Source document –
Racism versus Sexism?
Issues arising in addressing the two
Sexism is a form of oppression, specifically it is a set of ideas, attitudes and assumptions which operate against the interests of women and the power of men to enforce these in ways that undermine, restrict and control women, socially, ideologically, economically, physically and sexually. --Mega Jones and Ashley Smith
Racism is a specific form of discrimination usually based on skin colour or membership of a minority ethnic group. Racism is a system of group dominance. This system is both structural and ideological. That is, it embodies political, economic, and socio-cultural structures of inequality, and processes and practices of exclusion, oppression and marginalisation, as well as socio-cognitive representations required by these structures and processes.--Platform Against Racism
Traveller WomenIt is important to understand the burdens of gender and ethnic oppression experienced by Traveller women. The liberation of Traveller women from these burdens must come from an understanding of sexism and racism and a commitment to challenge and change the current situation. But what is important to stress is that in addressing the complex issues arising from sexist and racist attitudes and behaviour Traveller women are not forced to prioritise one form of oppression over the other.
Traveller GroupsTraveller groups have created a space for Travellers to come together to discuss, highlight and seek redress to the issues that are important for them as Travellers. Many groups through the organisation of women's development courses have provided a space for Traveller women to discuss and examine a range of women issues. What is important is the creation of a third space: one where Traveller women can raise issues of concern for them as Traveller women through the recognition and inclusion of a women's dimension to the work with Travellers and the recognition and inclusion of a Travellers' dimension to the work with women.
The challenge for settled people involved in work with Traveller women is how to support Traveller women to identify and use this space in a manner that is conducive to positive change. Questions that Travellers and settled people involved in the work must ask of themselves with regard to their fight against oppression includes:
Sexism & Racism"What are we doing that could be maintaining the oppression?"
"What are we doing that could be managing the oppression?"
"What are we doing that would be challenging the oppression?"
This is by no means easy as "Black and minority group women have extensively documented the interplay between, and contradictions of addressing, gender oppression and racism in their lives. This can involve these women in invidious choices between raising the issue of sexism within their own community and being in solidarity with their own community in resisting external oppression." (The Task Force Report on the Travelling Community p283).

Records –

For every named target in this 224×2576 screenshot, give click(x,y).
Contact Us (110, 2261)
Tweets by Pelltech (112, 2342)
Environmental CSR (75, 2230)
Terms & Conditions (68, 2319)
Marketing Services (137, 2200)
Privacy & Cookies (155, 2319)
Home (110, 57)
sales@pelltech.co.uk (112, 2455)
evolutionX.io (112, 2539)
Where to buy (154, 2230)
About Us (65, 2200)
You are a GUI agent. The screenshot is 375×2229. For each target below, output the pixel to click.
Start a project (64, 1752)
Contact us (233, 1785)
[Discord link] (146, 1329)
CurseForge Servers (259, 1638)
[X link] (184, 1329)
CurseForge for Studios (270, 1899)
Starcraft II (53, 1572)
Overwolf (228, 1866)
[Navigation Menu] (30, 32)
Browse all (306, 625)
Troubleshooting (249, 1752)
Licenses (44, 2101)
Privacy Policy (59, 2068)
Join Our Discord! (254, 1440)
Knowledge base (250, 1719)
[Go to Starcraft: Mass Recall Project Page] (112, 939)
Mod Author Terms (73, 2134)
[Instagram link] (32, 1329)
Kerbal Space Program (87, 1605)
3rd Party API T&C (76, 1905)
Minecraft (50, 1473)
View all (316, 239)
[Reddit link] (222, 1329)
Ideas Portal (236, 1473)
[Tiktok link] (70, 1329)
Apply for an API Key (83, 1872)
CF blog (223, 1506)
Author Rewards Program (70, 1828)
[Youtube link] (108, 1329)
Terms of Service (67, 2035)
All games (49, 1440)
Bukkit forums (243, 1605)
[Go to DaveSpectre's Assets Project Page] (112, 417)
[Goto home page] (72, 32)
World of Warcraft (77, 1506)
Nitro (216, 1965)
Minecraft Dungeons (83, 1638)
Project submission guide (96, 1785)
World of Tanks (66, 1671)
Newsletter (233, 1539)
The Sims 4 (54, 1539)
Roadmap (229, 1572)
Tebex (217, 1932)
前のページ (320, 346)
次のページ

Activity list –
- A) Can you output the passage from the piece on racism and sexism starting at "This is by no" and ending at "Travelling Community p283).", word for word?
- B) Will you go on with the piece on racism, sexism and Traveller women from where it stops?

Responses by task –
- A)
This is by no means easy as "Black and minority group women have extensively documented the interplay between, and contradictions of addressing, gender oppression and racism in their lives. This can involve these women in invidious choices between raising the issue of sexism within their own community and being in solidarity with their own community in resisting external oppression." (The Task Force Report on the Travelling Community p283).

- B)
It requires work with Traveller women, Traveller men, settled women and settled men: raising their consciousness of the complex issues involved; naming the challenges and identifying the appropriate spaces in which they must be addressed. It will involve on-going examination of the work undertaken by Traveller groups: one useful mechanism would to look at the knowledge and skills learnt and used in the internal space (the home and community) and the external space (local, national or international levels) and the potential for positive change that could be realised by transferring skills and knowledge between these two spaces.
Human rights & CitizenshipAll citizens have rights - these rights also involve duties and responsibilities. Members of the majority population have a responsibility to become involved in supporting minorities to achieve their rights as citizens, working with them in solidarity.
Access to the resources that enable people to meet their basic needs, to reach a socially acceptable standard of living and to live with dignity in society, is essential in order for people to be able to achieve and exercise their rights. Travellers' rights as individual citizens and as a group with a distinct culture and identity need to be acknowledged and supported: this includes the collective right to maintain and express their culture and identity.
Oppression arises from the inequalities within societal structures: collective action on many different fronts is required to ensure that there are no hierarchies of inequalities.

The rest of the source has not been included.